(Exercise input Opens)

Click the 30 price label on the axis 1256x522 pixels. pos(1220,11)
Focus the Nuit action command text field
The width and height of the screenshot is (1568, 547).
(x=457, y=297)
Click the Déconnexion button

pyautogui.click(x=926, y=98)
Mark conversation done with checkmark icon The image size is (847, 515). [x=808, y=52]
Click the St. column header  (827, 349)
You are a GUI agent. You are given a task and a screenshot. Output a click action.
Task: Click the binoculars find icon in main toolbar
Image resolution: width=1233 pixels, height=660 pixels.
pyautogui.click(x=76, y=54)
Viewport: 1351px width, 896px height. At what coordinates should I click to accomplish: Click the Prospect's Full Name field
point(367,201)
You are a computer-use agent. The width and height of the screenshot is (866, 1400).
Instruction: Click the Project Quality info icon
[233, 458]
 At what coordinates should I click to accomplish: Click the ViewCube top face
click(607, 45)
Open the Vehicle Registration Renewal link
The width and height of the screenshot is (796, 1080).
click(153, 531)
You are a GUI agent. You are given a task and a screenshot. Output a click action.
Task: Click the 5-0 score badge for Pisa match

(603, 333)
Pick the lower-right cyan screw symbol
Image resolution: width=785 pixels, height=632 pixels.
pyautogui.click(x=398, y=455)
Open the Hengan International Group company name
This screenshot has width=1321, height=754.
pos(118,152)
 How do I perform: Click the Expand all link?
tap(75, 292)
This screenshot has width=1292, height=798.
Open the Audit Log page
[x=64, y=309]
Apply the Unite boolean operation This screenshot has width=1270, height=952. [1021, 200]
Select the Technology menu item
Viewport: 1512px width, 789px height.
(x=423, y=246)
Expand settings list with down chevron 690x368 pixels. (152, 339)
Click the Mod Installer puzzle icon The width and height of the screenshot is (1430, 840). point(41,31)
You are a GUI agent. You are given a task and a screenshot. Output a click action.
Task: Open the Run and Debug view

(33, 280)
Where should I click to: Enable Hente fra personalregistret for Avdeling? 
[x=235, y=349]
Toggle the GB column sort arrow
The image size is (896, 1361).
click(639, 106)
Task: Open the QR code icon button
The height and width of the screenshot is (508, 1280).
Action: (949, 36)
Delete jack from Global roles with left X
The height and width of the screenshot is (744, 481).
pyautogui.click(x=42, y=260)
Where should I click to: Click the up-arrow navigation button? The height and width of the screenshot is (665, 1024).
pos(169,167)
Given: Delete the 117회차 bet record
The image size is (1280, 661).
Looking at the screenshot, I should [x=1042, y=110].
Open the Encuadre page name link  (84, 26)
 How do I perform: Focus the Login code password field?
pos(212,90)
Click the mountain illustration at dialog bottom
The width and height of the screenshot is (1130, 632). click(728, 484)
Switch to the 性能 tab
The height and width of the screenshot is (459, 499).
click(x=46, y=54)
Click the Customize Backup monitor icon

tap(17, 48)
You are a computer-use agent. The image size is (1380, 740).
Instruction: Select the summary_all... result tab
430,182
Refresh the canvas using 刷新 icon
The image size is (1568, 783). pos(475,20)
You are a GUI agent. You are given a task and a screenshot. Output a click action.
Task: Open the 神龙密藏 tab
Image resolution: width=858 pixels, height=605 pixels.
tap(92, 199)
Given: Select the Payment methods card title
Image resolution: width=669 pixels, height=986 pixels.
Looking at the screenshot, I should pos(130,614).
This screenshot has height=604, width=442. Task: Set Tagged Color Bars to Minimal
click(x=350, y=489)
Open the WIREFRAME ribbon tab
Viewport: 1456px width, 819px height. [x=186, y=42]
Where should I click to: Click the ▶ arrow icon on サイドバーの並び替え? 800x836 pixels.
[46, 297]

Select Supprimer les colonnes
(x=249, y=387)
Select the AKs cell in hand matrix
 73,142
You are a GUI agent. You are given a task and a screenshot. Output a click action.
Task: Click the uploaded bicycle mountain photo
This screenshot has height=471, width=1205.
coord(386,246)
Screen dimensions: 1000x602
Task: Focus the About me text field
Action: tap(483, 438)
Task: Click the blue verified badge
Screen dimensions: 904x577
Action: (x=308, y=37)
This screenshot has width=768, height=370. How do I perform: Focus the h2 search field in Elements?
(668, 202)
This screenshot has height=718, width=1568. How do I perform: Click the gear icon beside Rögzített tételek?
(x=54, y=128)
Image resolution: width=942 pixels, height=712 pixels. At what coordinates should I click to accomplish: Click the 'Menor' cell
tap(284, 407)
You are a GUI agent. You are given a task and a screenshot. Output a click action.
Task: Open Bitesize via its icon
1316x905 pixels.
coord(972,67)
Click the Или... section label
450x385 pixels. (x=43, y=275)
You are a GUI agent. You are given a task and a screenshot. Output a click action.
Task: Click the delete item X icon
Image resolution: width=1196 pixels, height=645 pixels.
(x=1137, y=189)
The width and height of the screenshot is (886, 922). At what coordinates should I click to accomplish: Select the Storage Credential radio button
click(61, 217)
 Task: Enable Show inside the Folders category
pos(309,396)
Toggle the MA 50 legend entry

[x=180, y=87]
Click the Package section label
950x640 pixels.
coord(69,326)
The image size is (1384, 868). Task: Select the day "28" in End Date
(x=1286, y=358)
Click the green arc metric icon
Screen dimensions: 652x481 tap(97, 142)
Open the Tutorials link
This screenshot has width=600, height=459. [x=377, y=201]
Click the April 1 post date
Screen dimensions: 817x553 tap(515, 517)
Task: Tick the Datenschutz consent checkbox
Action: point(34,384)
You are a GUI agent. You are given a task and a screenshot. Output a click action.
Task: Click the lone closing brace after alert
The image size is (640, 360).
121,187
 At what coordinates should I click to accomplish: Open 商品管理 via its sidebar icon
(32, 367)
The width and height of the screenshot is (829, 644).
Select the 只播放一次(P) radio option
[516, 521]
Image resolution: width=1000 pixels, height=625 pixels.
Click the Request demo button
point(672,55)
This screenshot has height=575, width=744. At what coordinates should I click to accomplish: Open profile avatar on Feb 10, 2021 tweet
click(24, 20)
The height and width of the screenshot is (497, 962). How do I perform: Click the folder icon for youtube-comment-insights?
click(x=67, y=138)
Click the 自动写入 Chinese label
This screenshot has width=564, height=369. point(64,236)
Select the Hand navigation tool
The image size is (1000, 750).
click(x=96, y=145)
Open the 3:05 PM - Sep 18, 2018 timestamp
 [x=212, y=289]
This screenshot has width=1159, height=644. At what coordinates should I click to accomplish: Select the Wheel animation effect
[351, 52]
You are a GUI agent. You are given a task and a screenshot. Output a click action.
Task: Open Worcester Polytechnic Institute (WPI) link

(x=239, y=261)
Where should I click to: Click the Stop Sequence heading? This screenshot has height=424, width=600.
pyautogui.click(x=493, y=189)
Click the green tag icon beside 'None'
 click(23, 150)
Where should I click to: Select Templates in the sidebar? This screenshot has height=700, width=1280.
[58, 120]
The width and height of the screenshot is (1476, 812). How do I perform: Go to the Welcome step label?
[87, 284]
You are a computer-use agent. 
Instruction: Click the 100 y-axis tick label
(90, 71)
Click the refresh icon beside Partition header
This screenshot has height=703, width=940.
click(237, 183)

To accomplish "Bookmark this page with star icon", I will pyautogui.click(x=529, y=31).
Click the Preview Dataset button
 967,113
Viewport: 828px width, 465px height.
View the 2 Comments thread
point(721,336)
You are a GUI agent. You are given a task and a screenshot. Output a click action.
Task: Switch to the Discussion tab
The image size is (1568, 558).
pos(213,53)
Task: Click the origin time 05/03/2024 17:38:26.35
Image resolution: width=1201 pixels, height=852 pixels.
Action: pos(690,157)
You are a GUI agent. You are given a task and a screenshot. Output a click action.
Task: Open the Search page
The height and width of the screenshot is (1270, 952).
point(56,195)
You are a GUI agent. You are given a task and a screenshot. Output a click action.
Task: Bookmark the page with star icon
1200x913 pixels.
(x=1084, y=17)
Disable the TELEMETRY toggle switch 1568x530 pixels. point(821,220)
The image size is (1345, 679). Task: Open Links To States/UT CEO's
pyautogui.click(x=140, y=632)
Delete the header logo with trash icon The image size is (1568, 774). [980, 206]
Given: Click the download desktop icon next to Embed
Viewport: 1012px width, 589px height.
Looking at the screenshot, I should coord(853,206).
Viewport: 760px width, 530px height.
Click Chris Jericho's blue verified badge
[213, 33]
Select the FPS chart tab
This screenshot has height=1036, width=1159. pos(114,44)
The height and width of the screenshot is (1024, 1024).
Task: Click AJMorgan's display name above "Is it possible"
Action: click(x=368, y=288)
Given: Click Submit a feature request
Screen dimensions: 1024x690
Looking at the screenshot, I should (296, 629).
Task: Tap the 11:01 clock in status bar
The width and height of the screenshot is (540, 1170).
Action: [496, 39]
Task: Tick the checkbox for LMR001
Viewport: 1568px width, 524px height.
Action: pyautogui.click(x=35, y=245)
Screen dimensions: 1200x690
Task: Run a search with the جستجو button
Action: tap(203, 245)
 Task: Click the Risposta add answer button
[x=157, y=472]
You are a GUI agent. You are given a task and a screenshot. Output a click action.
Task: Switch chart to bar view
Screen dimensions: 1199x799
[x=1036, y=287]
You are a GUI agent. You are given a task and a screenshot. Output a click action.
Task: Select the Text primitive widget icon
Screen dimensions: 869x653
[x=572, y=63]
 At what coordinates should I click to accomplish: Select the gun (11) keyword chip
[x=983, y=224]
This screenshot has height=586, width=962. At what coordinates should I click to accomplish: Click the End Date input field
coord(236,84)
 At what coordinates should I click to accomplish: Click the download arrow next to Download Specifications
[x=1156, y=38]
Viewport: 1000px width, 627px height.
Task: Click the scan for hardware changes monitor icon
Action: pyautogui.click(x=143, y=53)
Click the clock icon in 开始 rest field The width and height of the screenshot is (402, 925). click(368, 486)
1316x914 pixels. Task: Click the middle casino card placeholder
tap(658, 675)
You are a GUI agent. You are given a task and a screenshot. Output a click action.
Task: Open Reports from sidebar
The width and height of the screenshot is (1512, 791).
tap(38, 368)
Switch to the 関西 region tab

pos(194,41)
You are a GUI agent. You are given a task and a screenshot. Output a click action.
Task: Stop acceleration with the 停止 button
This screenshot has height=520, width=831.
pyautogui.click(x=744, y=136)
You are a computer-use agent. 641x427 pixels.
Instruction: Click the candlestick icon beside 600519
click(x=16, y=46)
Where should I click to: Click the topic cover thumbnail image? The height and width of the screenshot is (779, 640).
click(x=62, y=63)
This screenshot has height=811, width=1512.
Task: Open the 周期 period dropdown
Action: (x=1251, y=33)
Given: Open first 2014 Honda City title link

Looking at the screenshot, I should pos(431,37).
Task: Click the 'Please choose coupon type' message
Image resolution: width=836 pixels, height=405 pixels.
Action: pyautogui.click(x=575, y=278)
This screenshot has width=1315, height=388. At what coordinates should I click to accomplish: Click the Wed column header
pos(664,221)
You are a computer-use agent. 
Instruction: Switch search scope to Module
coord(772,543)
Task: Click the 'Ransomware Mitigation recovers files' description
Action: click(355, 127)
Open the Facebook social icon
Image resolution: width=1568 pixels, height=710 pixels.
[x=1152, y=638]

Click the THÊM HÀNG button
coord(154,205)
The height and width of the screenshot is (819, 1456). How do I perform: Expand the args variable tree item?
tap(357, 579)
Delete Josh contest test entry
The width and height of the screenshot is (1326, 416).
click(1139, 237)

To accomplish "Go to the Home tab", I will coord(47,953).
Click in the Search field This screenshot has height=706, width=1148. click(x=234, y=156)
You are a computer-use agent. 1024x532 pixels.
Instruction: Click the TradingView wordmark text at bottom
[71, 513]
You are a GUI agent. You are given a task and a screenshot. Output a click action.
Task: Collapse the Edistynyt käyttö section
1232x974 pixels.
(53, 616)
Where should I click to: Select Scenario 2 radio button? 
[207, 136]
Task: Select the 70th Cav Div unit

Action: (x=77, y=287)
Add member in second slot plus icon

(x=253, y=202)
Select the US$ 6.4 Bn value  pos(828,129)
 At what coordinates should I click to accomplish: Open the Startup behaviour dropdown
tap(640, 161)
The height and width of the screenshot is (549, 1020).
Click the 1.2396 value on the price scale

(Exercise input Closes)

→ **Your instructions**: Could you return every line from the entries above in which the string "clock" occurs?

→ **Task answer**:
Task: Tap the 11:01 clock in status bar
Click the clock icon in 开始 rest field The width and height of the screenshot is (402, 925). click(368, 486)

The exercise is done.